Educação sobre diversidade sexual: um caminho para erradicar a violência de gênero

Publicado em: 02/08/2021 07:00

 (Foto: Pixabay)
Foto: Pixabay
Recentemente, Pernambuco testemunhou uma onda de transfeminicídios, ou seja, homicídios de pessoas trans cometidos por motivo de ódio, por violência de gênero. Dentro de aproximadamente um mês, Roberta Nascimento Silva, 33 anos, Crismilly Pérola, 37 anos, Kalyndra Selva Guedes Nogueira da Hora, 26 anos, no Recife, e Fabiana, de 30 anos, em Santa Cruz do Capibaribe, eram pernambucanas trans assassinadas nos meses de junho e julho. 

Uma das ferramentas mais importantes que temos para lutar contra esse tipo de violência que, como já está claro há muito tempo, tira a vida de muitas pessoas (a expectativa de vida de pessoas trans é de somente 35 anos), é a educação, nas escolas, voltada ao respeito e tolerância à diversidade sexual e de gênero. Diferentemente do que se acredita muitas vezes no senso comum, aprender sobre sexualidade não significa aprender a fazer sexo e protege as crianças e jovens de situações de abuso sexual, além de dar-lhes ferramentas para comunicar quando esse tipo de violência acontece. 

Sylvia Siqueira, 39, é ativista de Direitos Humanos, diretora-executiva da organização Nossa América Verde e, em suas palavras, “cria de uma organização com praticamente 30 anos”, o Movimento Infantojuvenil de Reivindicação Mirim Brasil, voltado à defesa dos direitos e à educação de crianças e adolescentes. Ela explica que na infância as crianças começam a descobrir seu corpos a partir dos sentidos, a passar por mudanças hormonais e precisam de informações para saber diferenciar o toque que representa carinho e cuidado de uma situação violenta, num processo lento que precisa ser constantemente trabalhado pelas famílias. 

“Só que muitas agressões sexuais contra crianças e adolescentes ocorrem dentro de casa. A escola e outras instituições que cuidam de crianças e adolescentes precisam estar atentas. A escola também deve ter esse papel do ensino da sexualidade, do corpo, principalmente do ensino do limite do carinho, da importância de dizer não, da relação de confiança que meninas e meninos têm que estabelecer com os adultos com quem convivem para verbalizar coisas que viveram e não gostaram”, disse ela.

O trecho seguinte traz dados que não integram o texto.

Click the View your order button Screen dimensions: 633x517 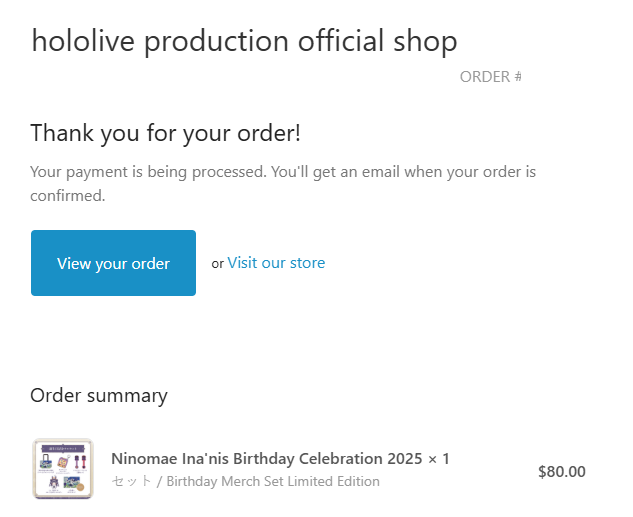tap(113, 264)
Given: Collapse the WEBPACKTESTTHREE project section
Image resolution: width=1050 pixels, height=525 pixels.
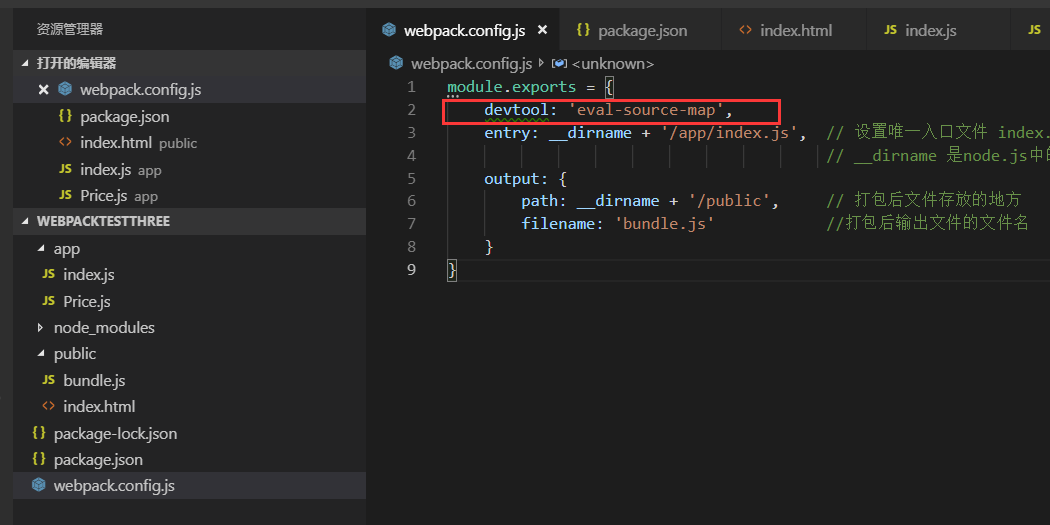Looking at the screenshot, I should 27,220.
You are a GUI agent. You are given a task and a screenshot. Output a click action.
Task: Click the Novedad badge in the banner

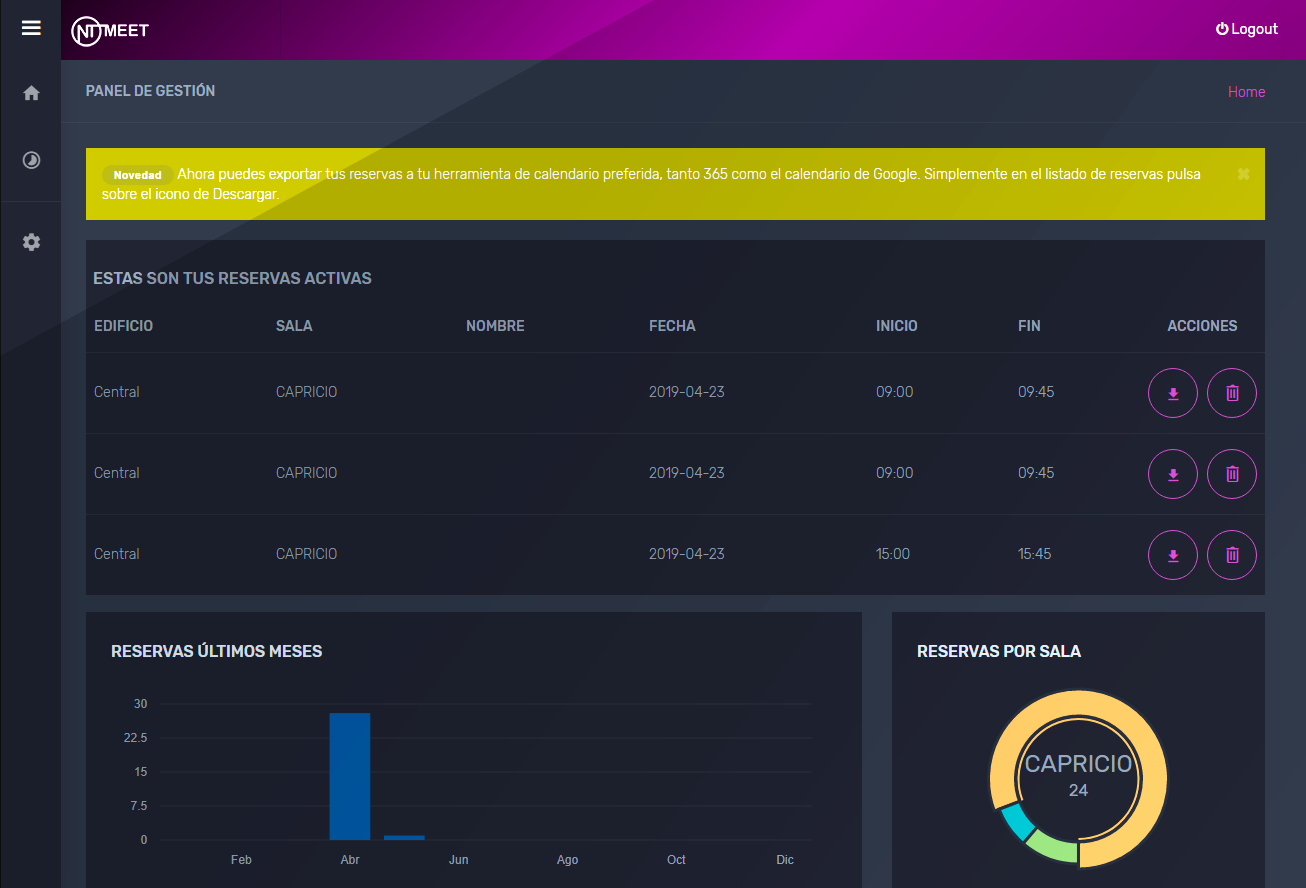click(137, 175)
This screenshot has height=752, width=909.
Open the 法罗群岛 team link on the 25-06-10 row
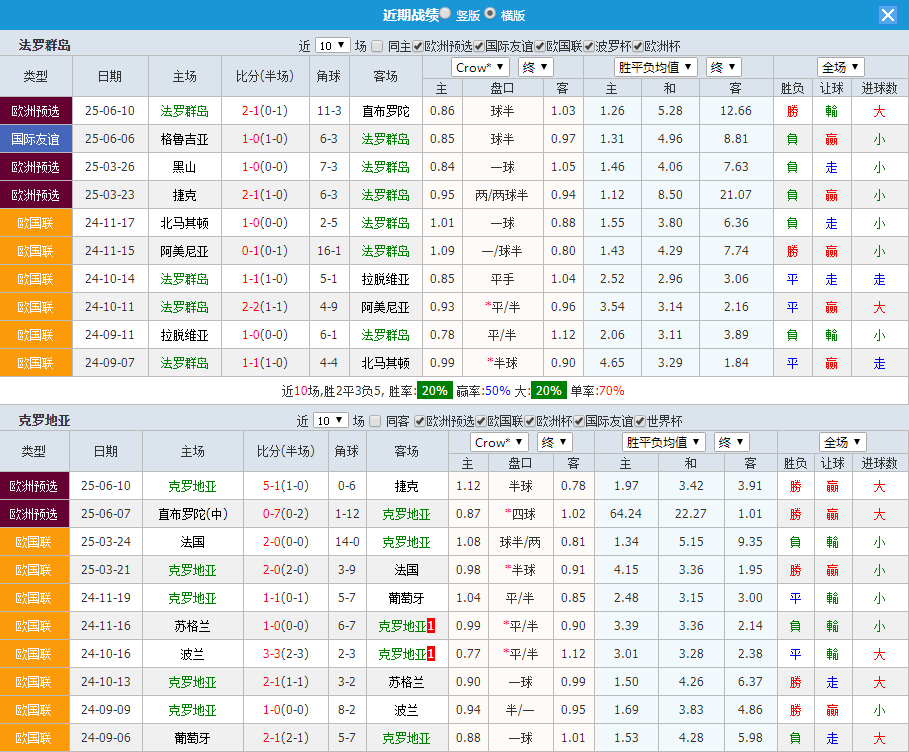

Sylvia destaca também que numa sociedade onde a sexualidade é um produto de publicidade e também um tabu, a falta de uma educação sexual para a população cria desvios na formação do caráter das pessoas que as levam a experimentar sexualidade de maneira violenta. A mudança desse cenário, na opinião dela, que além de ter experiência em educação é uma mulher bissexual, passa pelas escolas, que precisam educar as crianças e também dialogar com suas famílias, mas também depende muito fortemente de uma ação efetiva do poder público em todas as suas esferas.

“Todo mundo tem responsabilidade de parar com a violência contra pessoas que não-heteronormativas. Escolas precisam criar espaços de conversa com pais, mães e responsáveis, o poder público precisa ter campanhas permanentes sobre respeito. Não é só a escola que vai mudar o que os pais pensam. Eles passaram décadas vendo a sociedade dessa forma, não vai ser numa reunião que isso vai mudar, pode criar até rejeição à escola. Quando temos governos, da Presidência até Prefeituras que não assumem essa responsabilidade pela educação, por não admitir que esse tipo de violência aconteça, estão sendo coniventes para permitir que essa violência se perpetue”, afirmou Sylvia.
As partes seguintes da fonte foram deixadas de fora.